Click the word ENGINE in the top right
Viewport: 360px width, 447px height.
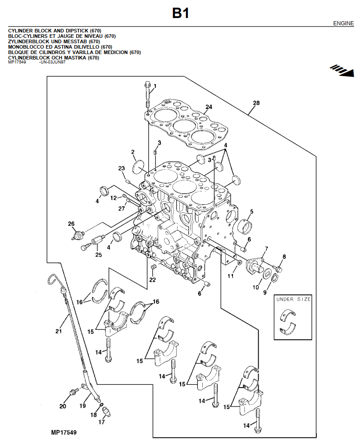point(343,23)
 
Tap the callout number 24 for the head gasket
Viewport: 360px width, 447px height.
point(208,107)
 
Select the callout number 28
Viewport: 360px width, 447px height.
point(256,104)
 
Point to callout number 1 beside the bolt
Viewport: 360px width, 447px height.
point(155,86)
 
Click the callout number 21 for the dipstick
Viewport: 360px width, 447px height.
point(58,332)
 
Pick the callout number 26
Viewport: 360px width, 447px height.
point(71,224)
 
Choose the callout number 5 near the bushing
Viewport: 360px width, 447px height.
point(251,211)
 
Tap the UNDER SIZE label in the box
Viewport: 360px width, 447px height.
point(293,299)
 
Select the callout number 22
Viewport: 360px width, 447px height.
point(152,280)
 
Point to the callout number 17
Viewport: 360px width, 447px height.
point(101,422)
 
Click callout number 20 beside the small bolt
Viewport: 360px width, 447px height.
point(63,406)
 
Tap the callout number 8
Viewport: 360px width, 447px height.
point(284,257)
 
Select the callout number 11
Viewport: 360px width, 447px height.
point(230,276)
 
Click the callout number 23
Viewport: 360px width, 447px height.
point(121,169)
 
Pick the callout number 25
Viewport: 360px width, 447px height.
point(98,255)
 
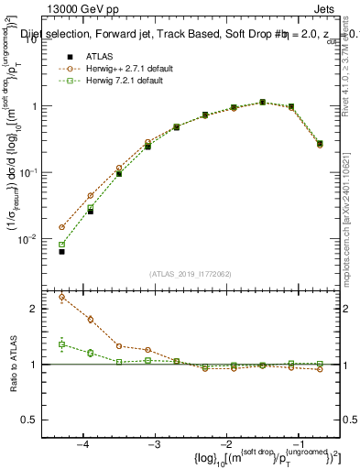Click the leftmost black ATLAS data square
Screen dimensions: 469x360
pos(61,251)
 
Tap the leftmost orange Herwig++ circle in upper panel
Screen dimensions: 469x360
pos(61,227)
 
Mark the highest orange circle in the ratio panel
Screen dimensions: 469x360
pos(61,297)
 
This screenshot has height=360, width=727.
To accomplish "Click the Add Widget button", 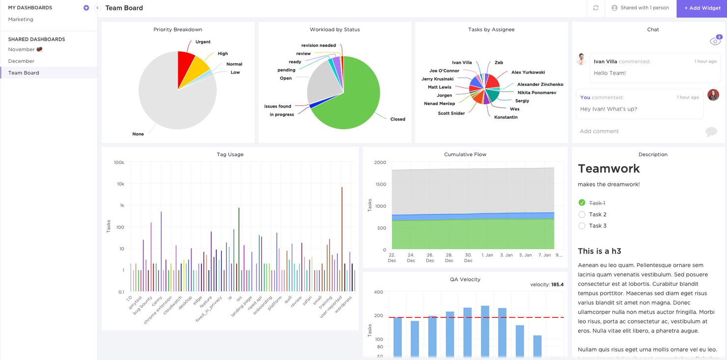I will click(x=702, y=8).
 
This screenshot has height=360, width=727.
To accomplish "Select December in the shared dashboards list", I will click(x=21, y=61).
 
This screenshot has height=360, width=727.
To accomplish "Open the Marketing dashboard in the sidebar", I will click(x=21, y=19).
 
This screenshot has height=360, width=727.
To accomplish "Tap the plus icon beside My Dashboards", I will click(x=86, y=8).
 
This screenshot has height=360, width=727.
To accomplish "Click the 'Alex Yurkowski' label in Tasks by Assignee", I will click(x=528, y=72).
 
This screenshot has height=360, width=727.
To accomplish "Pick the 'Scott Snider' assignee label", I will click(x=451, y=113).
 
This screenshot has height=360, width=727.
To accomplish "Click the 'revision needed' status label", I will click(x=318, y=45).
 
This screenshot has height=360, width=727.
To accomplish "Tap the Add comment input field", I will click(x=639, y=131).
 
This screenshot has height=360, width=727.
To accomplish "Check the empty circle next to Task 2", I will click(x=582, y=215).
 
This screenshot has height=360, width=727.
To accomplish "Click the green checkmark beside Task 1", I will click(x=582, y=203).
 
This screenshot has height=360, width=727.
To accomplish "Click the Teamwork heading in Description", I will click(x=609, y=168).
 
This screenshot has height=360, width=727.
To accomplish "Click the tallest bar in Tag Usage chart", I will click(x=342, y=236).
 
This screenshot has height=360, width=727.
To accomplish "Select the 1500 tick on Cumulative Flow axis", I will click(x=380, y=184).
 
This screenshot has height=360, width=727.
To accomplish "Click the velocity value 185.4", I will click(x=557, y=284).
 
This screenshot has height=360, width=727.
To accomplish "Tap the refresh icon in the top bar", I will click(x=596, y=8).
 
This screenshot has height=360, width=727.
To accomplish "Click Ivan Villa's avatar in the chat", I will click(x=582, y=59).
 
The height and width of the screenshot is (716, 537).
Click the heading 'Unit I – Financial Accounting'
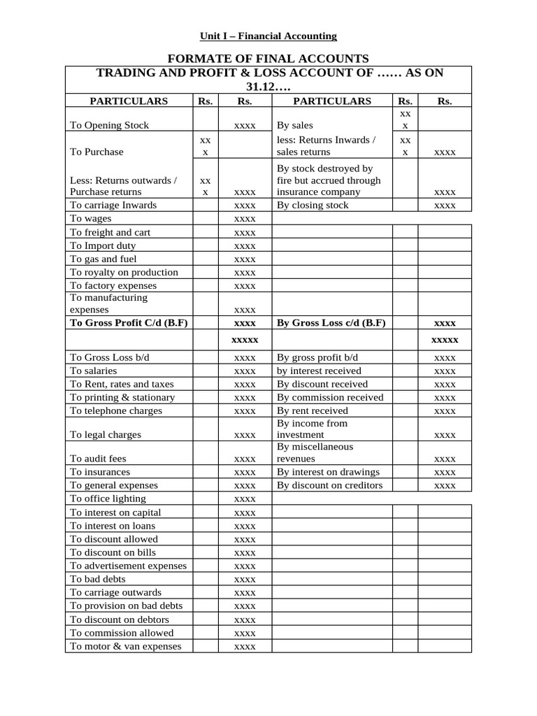coord(268,36)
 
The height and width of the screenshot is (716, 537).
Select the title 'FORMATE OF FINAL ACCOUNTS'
coord(268,58)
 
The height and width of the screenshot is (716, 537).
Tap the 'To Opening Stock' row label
coord(110,125)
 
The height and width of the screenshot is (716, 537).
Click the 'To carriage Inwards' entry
coord(113,205)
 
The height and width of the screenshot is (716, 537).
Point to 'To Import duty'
coord(103,245)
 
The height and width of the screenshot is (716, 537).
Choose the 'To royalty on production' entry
coord(124,272)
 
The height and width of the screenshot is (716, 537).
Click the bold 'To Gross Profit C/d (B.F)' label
coord(129,323)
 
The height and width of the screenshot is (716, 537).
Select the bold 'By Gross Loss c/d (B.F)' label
coord(331,323)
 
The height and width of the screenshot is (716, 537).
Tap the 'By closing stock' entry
coord(313,205)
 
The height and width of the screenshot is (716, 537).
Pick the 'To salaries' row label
coord(94,371)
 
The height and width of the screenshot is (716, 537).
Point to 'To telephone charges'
coord(116,410)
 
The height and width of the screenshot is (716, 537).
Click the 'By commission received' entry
coord(330,397)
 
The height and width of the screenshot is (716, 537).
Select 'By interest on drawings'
coord(328,472)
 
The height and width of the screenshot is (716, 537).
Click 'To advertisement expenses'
coord(128,566)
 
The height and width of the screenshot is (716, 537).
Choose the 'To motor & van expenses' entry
coord(126,646)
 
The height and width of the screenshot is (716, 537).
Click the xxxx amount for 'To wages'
coord(245,219)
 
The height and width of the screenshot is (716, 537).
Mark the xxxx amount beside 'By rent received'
coord(445,411)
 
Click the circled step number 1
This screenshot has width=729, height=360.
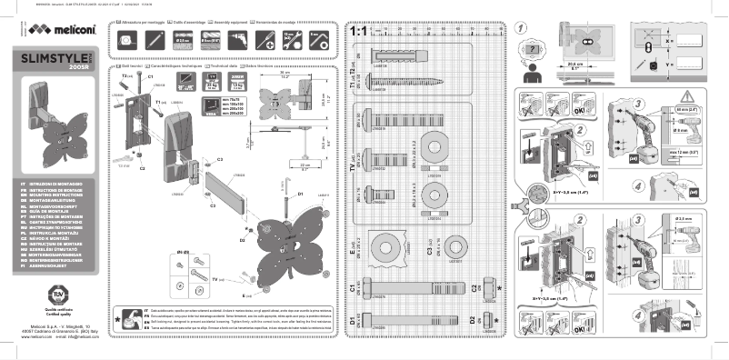(521, 30)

* * * *

• WRITTEN PROBLEM: Recast the records above as a Markdown table with the columns Row and Line. Begin at the line that has "Select the callout number 22" and stop after the line that has "pos(61,297)", skipping blank lines and leaving the pictures out.

• THE ANSWER:
| Row | Line |
|---|---|
| 1 | Select the callout number 22 |
| 2 | Viewport: 360px width, 447px height. |
| 3 | point(152,280) |
| 4 | Point to the callout number 17 |
| 5 | Viewport: 360px width, 447px height. |
| 6 | point(101,422) |
| 7 | Click callout number 20 beside the small bolt |
| 8 | Viewport: 360px width, 447px height. |
| 9 | point(63,406) |
| 10 | Tap the callout number 8 |
| 11 | Viewport: 360px width, 447px height. |
| 12 | point(284,257) |
| 13 | Select the callout number 11 |
| 14 | Viewport: 360px width, 447px height. |
| 15 | point(230,276) |
| 16 | Click the callout number 23 |
| 17 | Viewport: 360px width, 447px height. |
| 18 | point(121,169) |
| 19 | Pick the callout number 25 |
| 20 | Viewport: 360px width, 447px height. |
| 21 | point(98,255) |
| 22 | Click the leftmost black ATLAS data square |
| 23 | Screen dimensions: 469x360 |
| 24 | pos(61,251) |
| 25 | Tap the leftmost orange Herwig++ circle in upper panel |
| 26 | Screen dimensions: 469x360 |
| 27 | pos(61,227) |
| 28 | Mark the highest orange circle in the ratio panel |
| 29 | Screen dimensions: 469x360 |
| 30 | pos(61,297) |